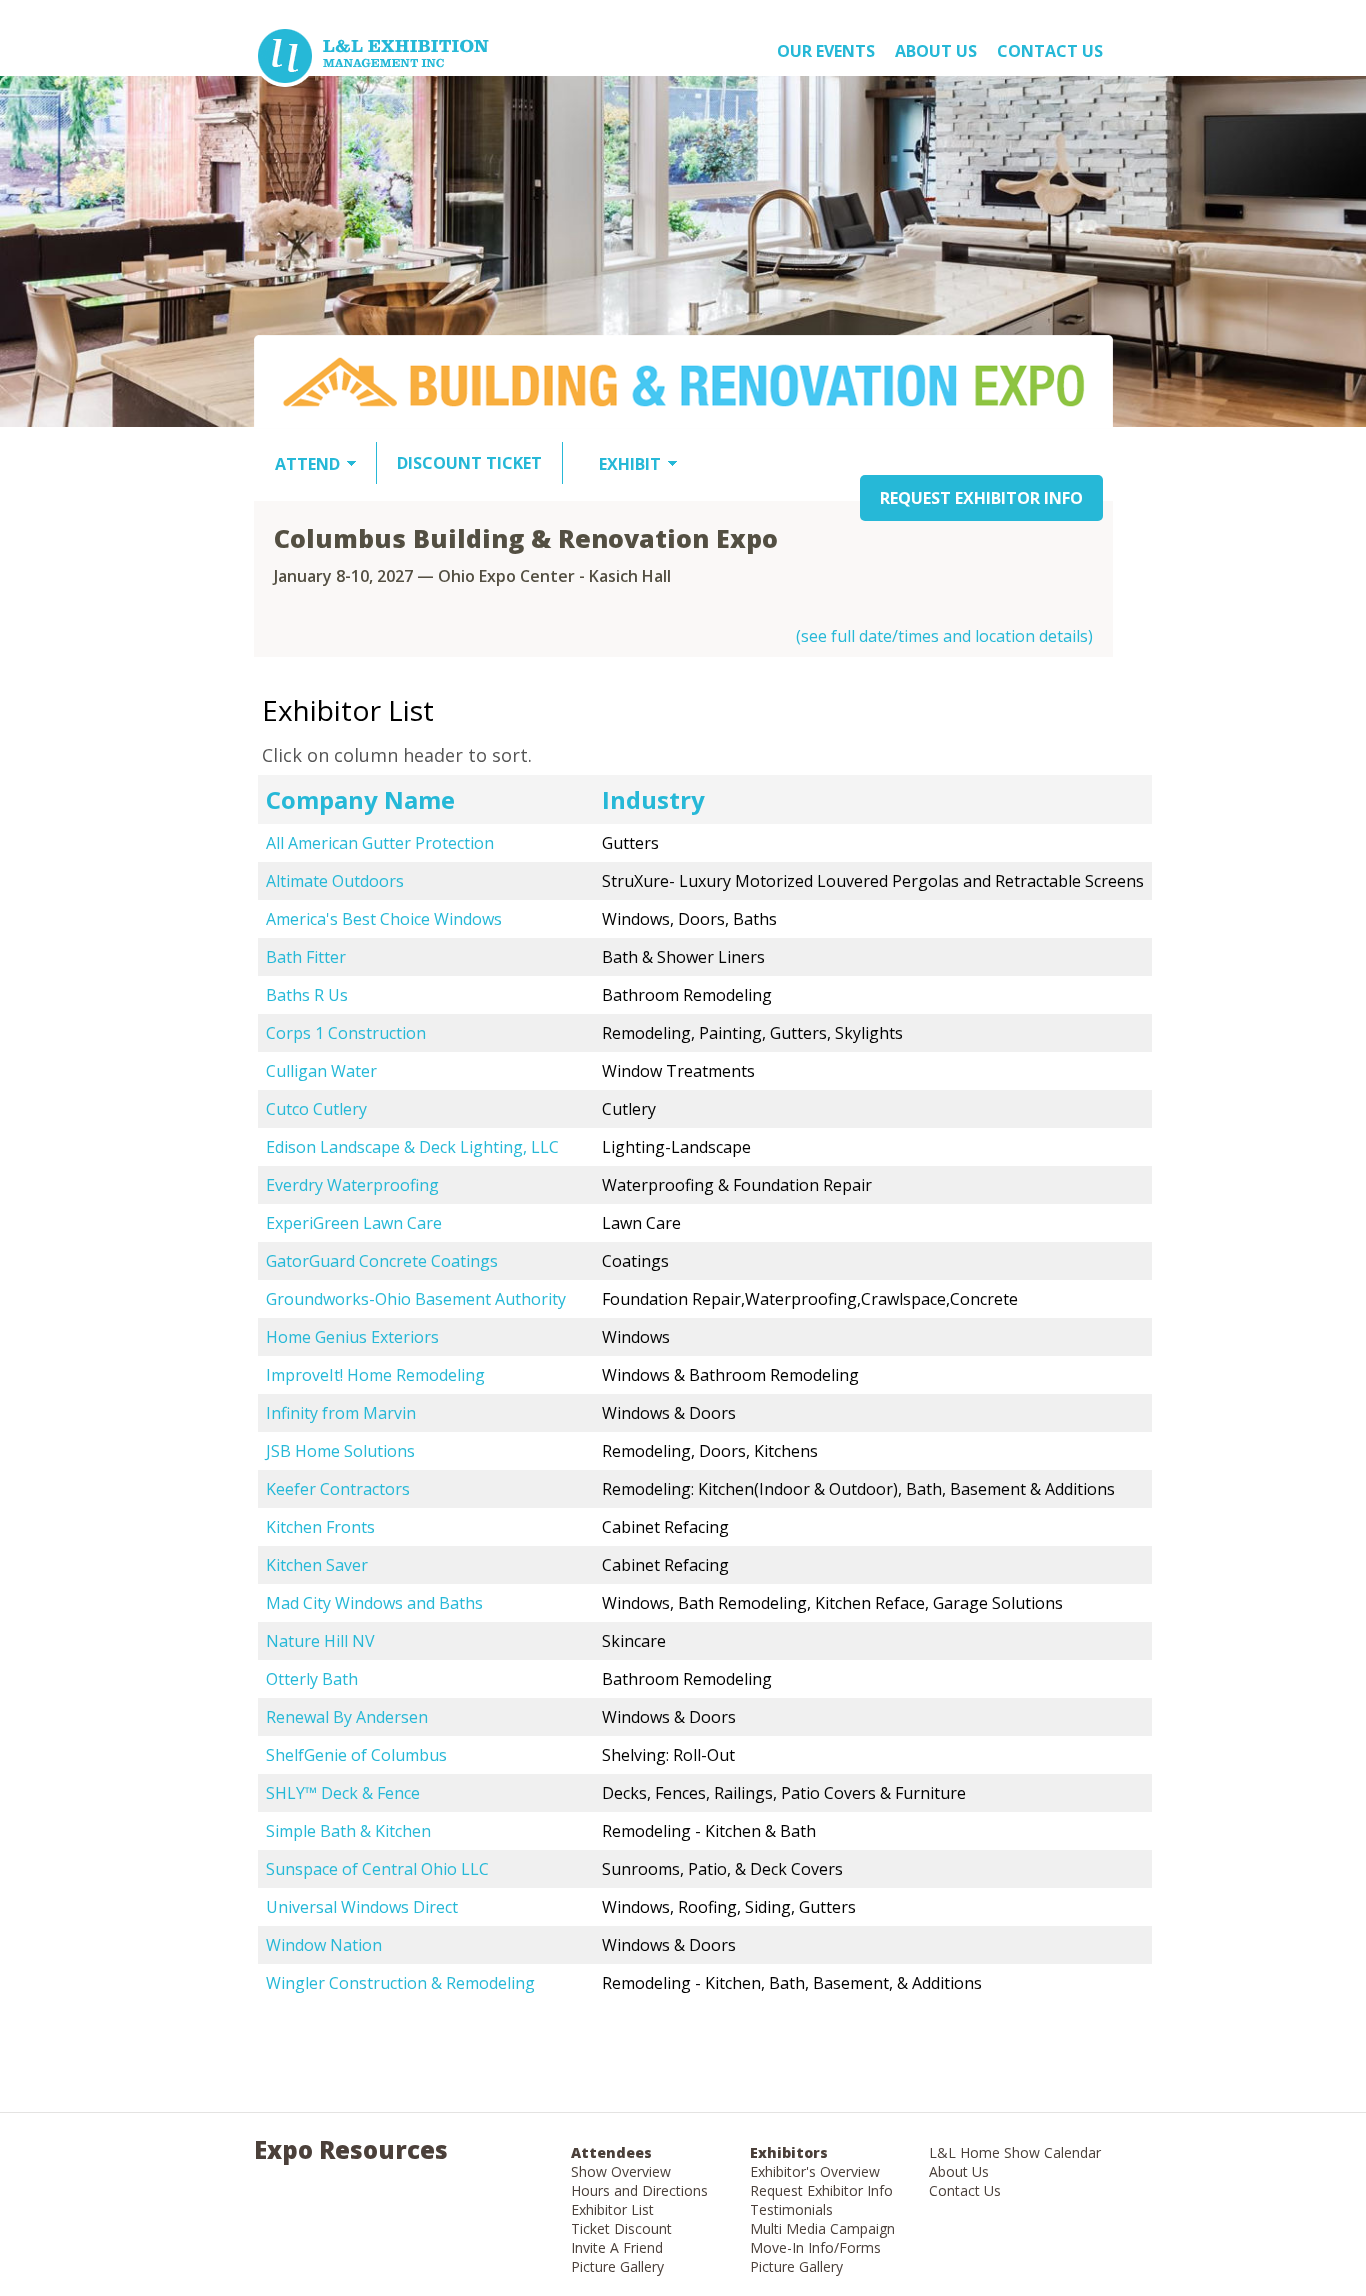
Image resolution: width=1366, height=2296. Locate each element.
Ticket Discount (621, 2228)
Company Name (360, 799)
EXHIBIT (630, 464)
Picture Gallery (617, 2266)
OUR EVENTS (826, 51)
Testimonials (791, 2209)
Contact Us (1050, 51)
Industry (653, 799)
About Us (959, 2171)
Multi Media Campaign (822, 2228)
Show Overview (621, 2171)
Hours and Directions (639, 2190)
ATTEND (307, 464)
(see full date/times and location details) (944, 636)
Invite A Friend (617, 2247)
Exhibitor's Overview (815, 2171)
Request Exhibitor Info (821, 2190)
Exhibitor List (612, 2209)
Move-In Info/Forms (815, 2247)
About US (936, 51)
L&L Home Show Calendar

■ ■ ■ ■ ■

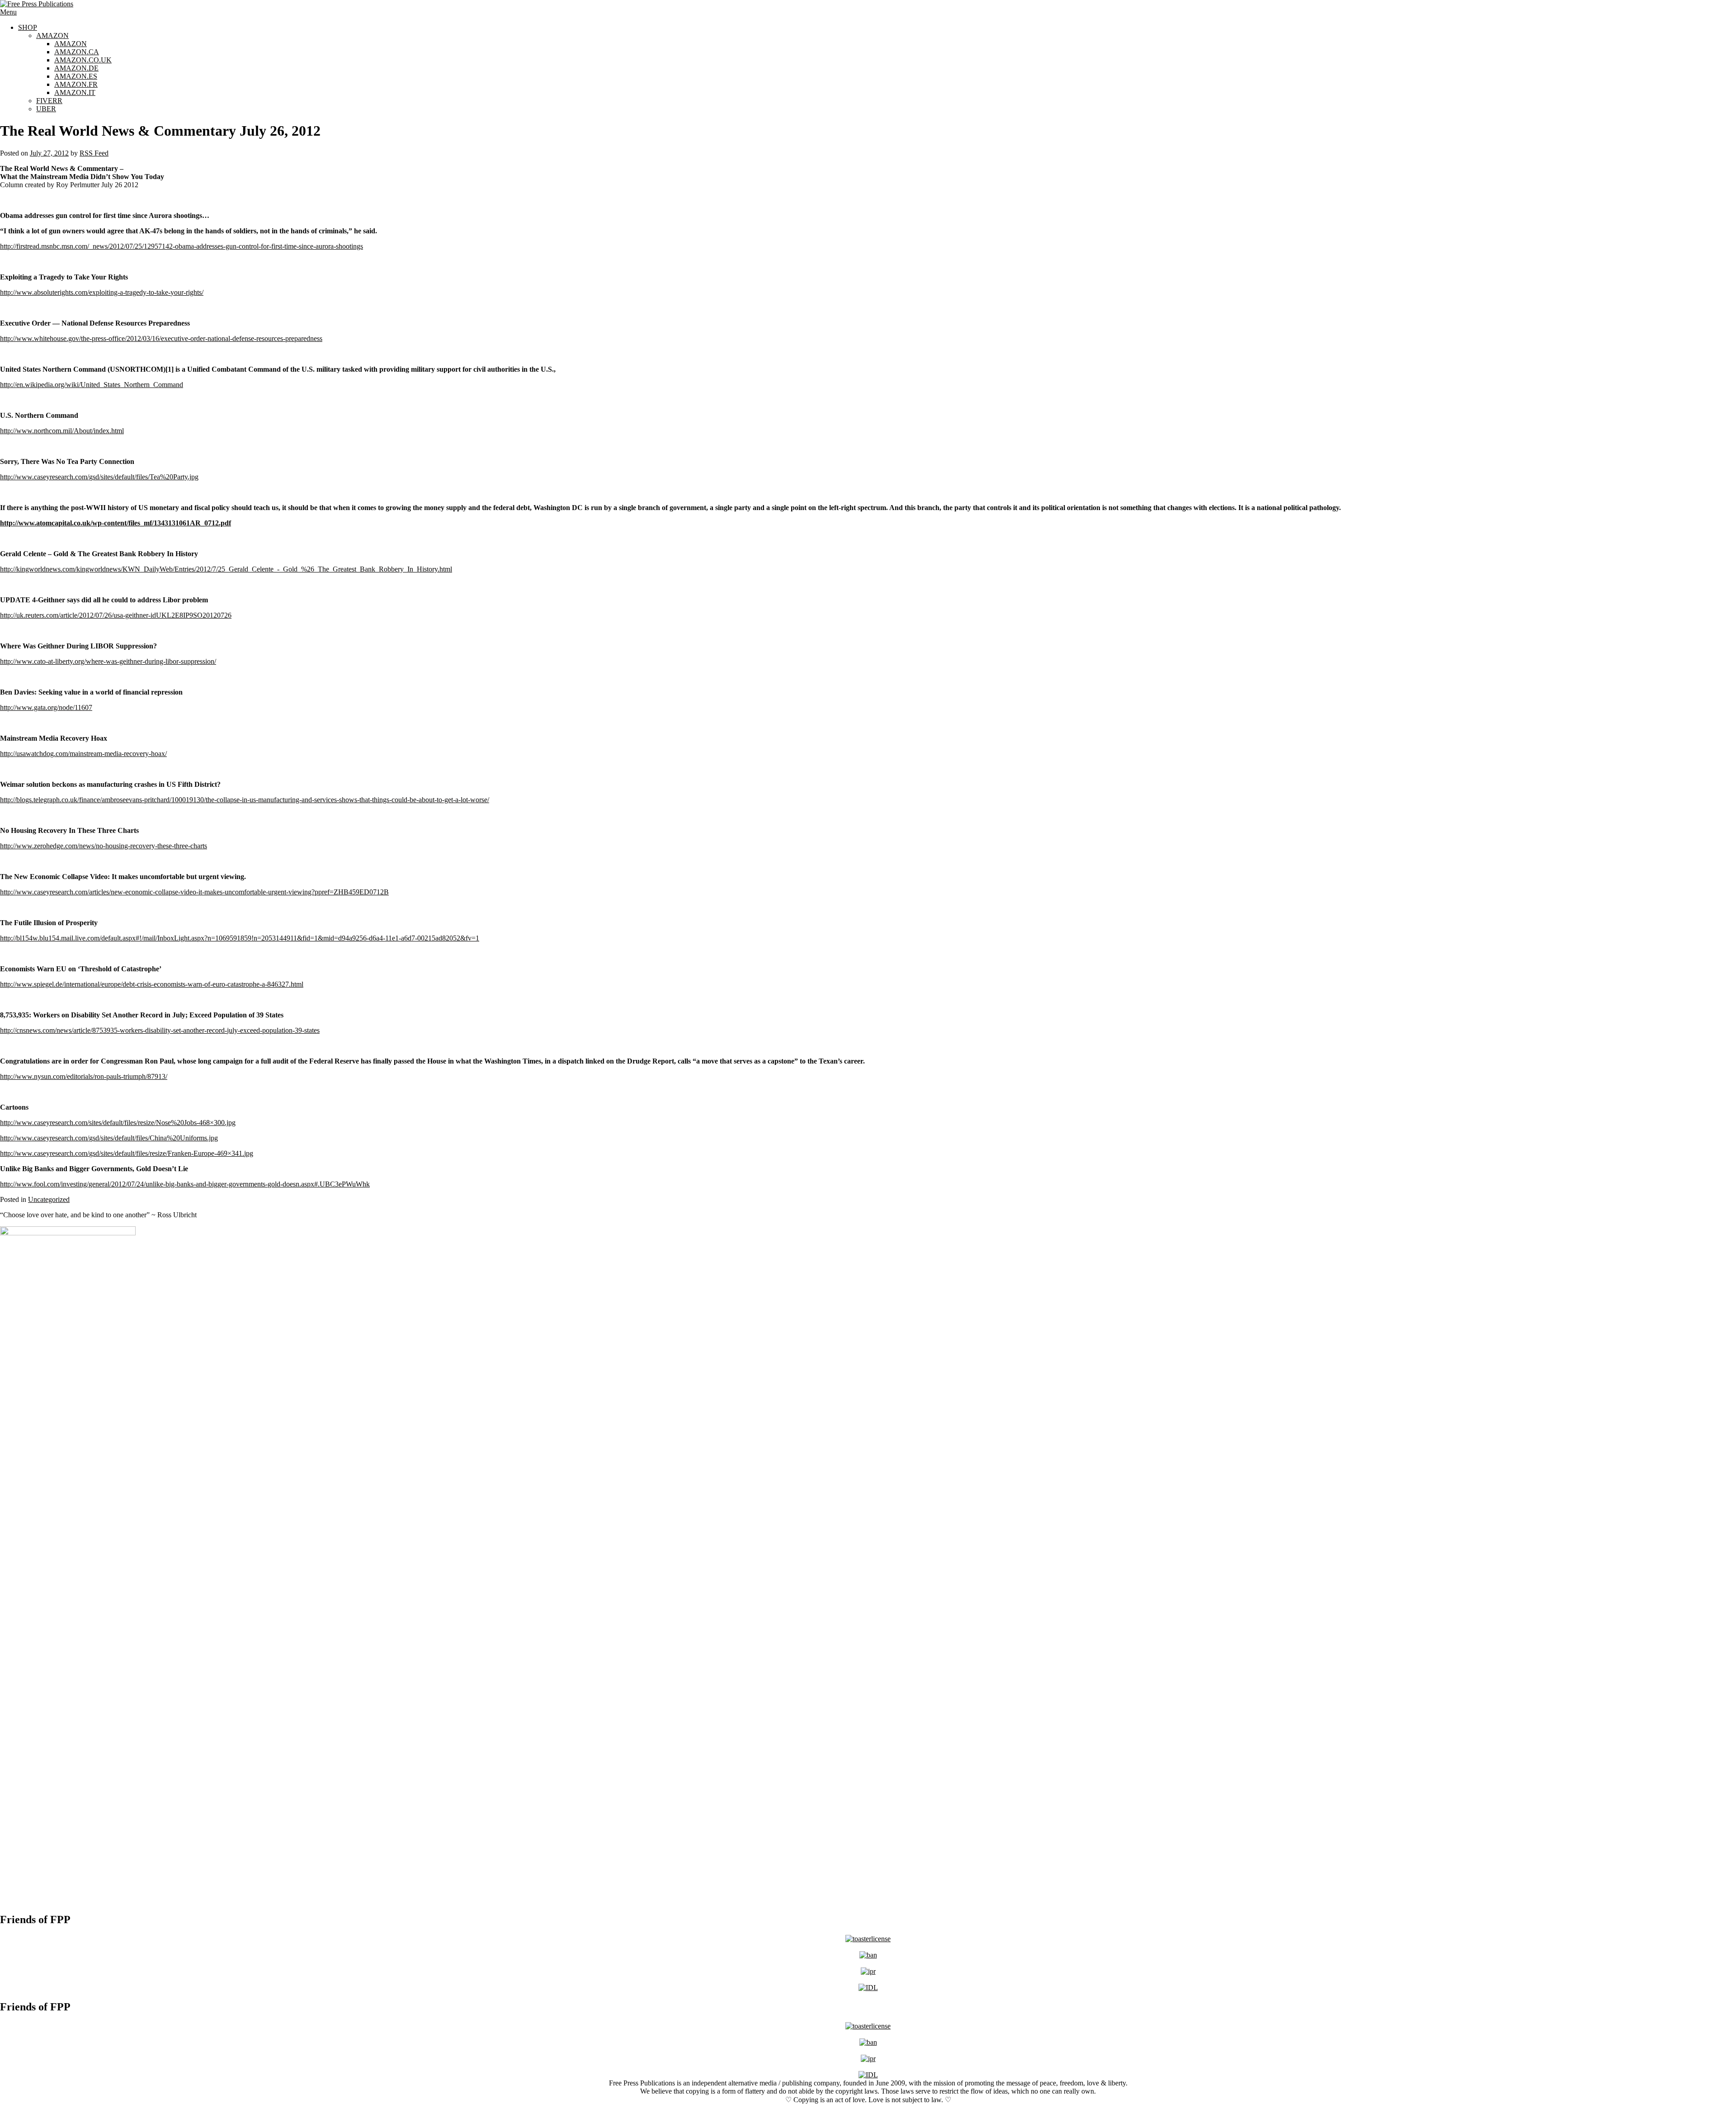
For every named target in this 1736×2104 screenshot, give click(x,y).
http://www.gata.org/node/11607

■ ■ ■ ■ ■

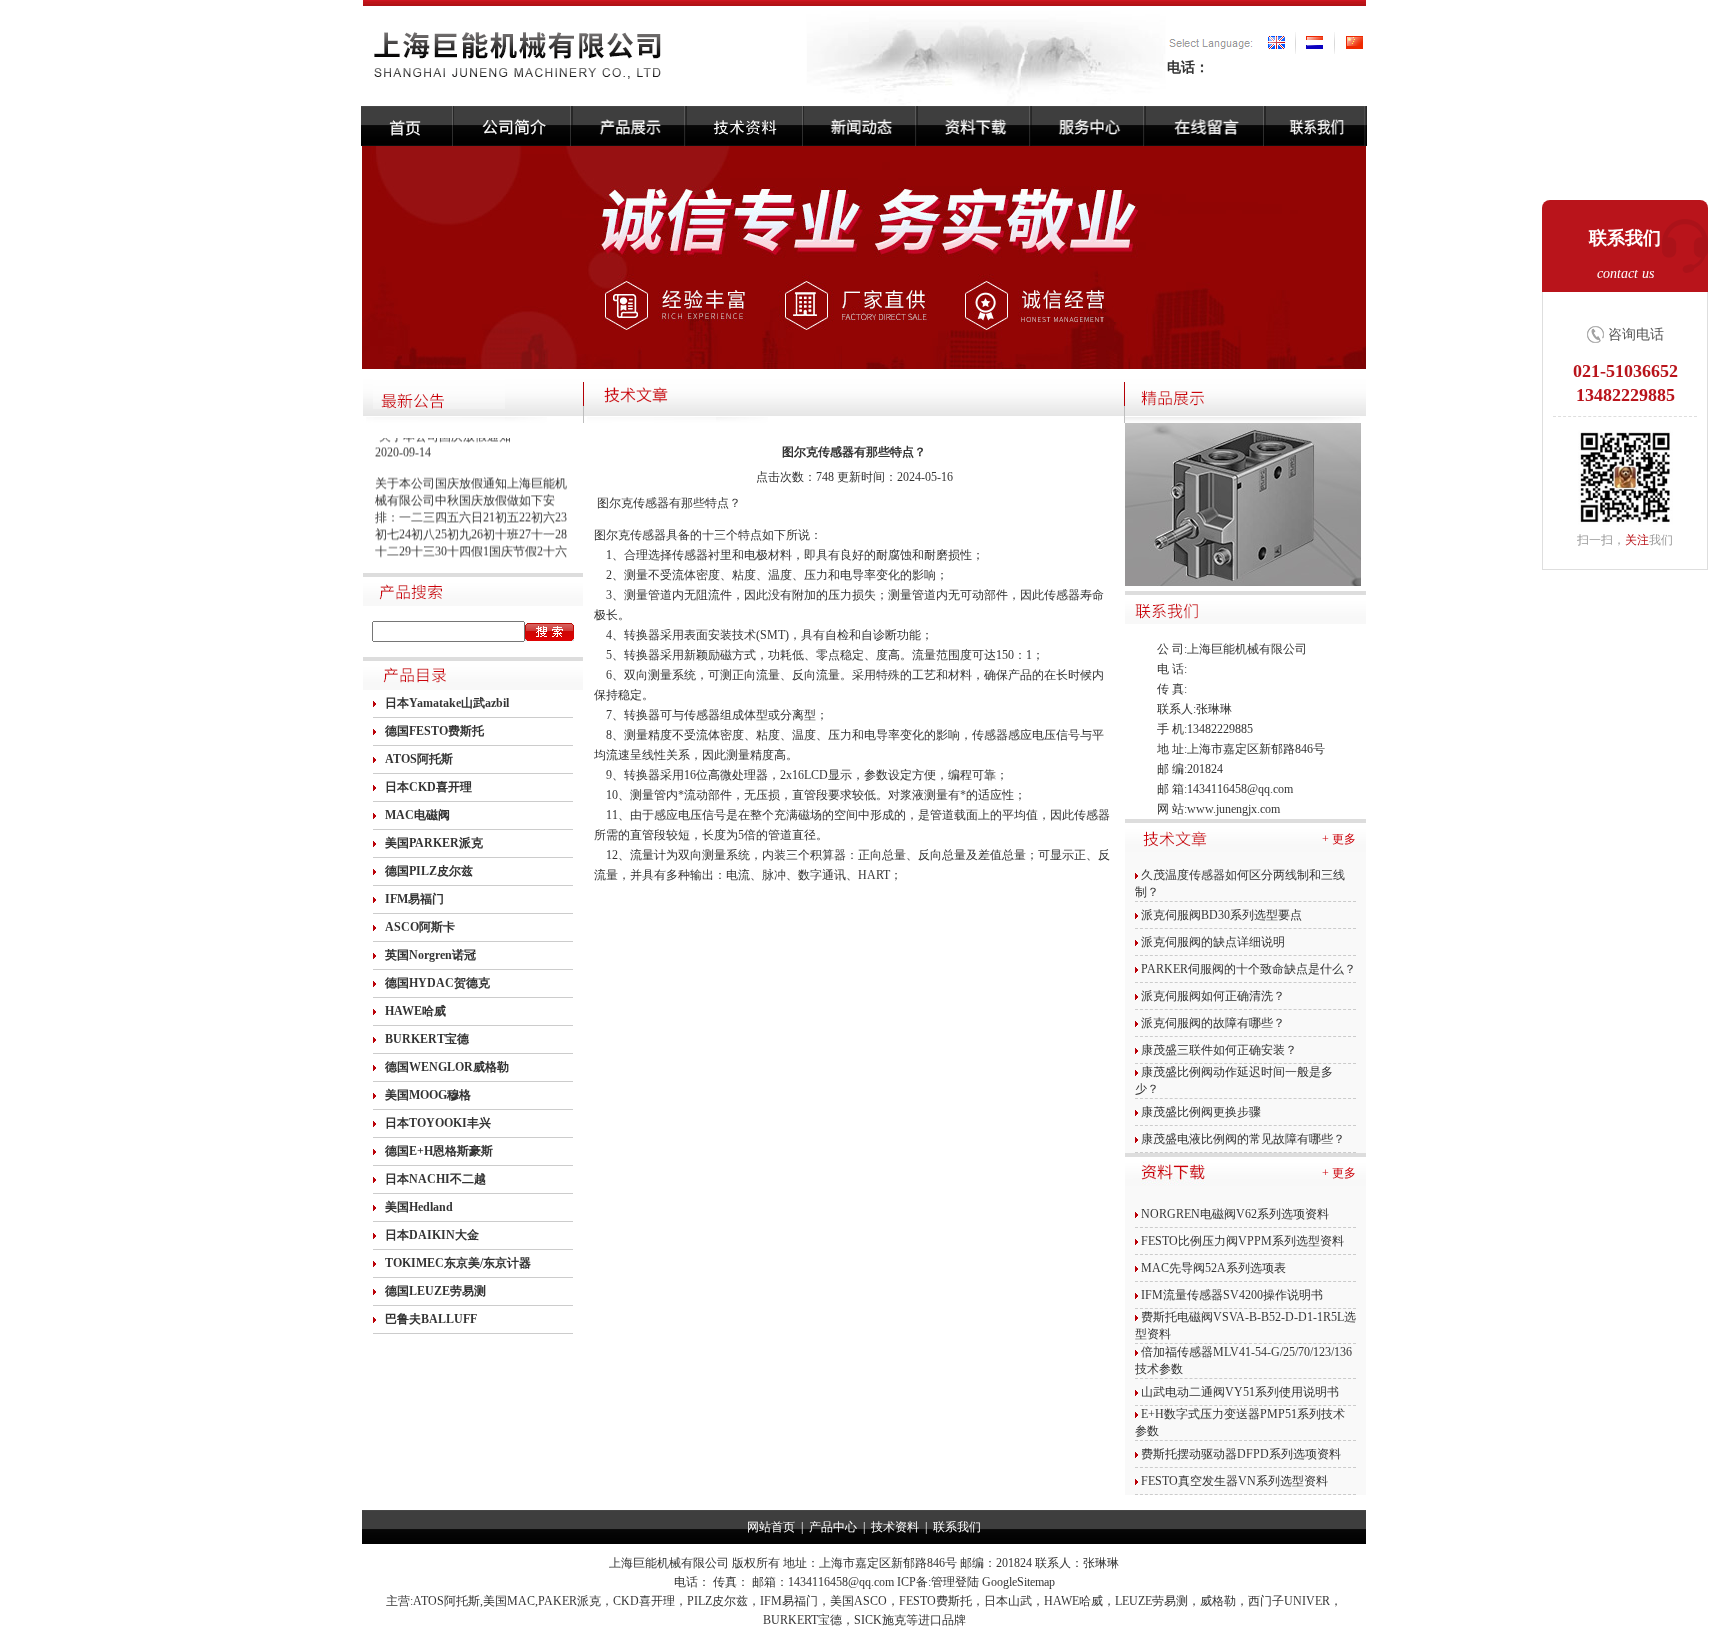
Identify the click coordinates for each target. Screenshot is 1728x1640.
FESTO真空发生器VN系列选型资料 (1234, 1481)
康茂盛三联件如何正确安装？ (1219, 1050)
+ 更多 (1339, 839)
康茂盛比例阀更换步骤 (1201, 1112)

■ ■ ■ ■ ■

● Exercise requirements: Word for word, restate the lines above from the line containing "Industry (653, 799)" through the line containing "L&L Home Show Calendar", with both included and nothing else.

● Solved exercise:
Industry (653, 799)
About Us (959, 2171)
Multi Media Campaign (822, 2228)
Show Overview (621, 2171)
Hours and Directions (639, 2190)
ATTEND (307, 464)
(see full date/times and location details) (944, 636)
Invite A Friend (617, 2247)
Exhibitor's Overview (815, 2171)
Request Exhibitor Info (821, 2190)
Exhibitor List (612, 2209)
Move-In Info/Forms (815, 2247)
About US (936, 51)
L&L Home Show Calendar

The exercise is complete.